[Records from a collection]
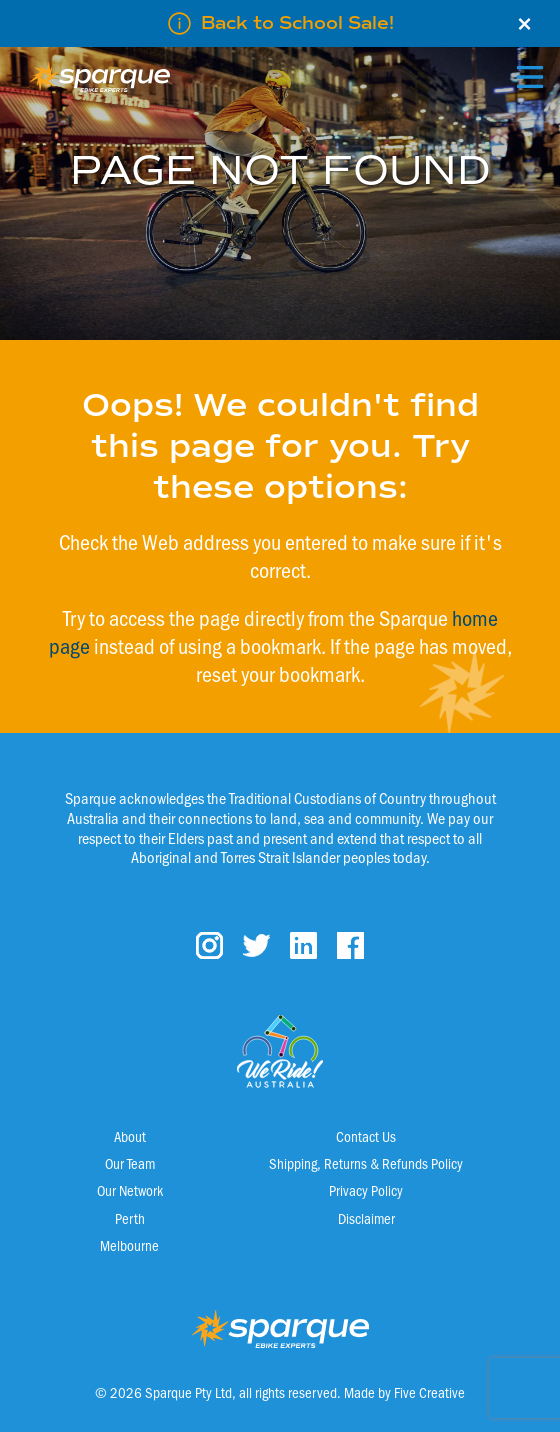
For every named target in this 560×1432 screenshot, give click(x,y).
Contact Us (366, 1136)
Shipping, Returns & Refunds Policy (366, 1163)
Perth (130, 1218)
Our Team (130, 1163)
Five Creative (429, 1392)
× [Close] (524, 24)
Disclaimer (366, 1218)
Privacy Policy (366, 1190)
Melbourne (129, 1245)
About (130, 1136)
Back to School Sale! (297, 23)
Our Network (130, 1190)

# Exercise requirements
Reproduce every line of the material above word for word, leaving out the pictures.

# Expected answer
For every named target in this 560×1432 screenshot, give click(x,y).
Contact Us (366, 1136)
Shipping, Returns & Refunds Policy (366, 1163)
Perth (130, 1218)
Our Team (130, 1163)
Five Creative (429, 1392)
× [Close] (524, 24)
Disclaimer (366, 1218)
Privacy Policy (366, 1190)
Melbourne (129, 1245)
About (130, 1136)
Back to School Sale! (297, 23)
Our Network (130, 1190)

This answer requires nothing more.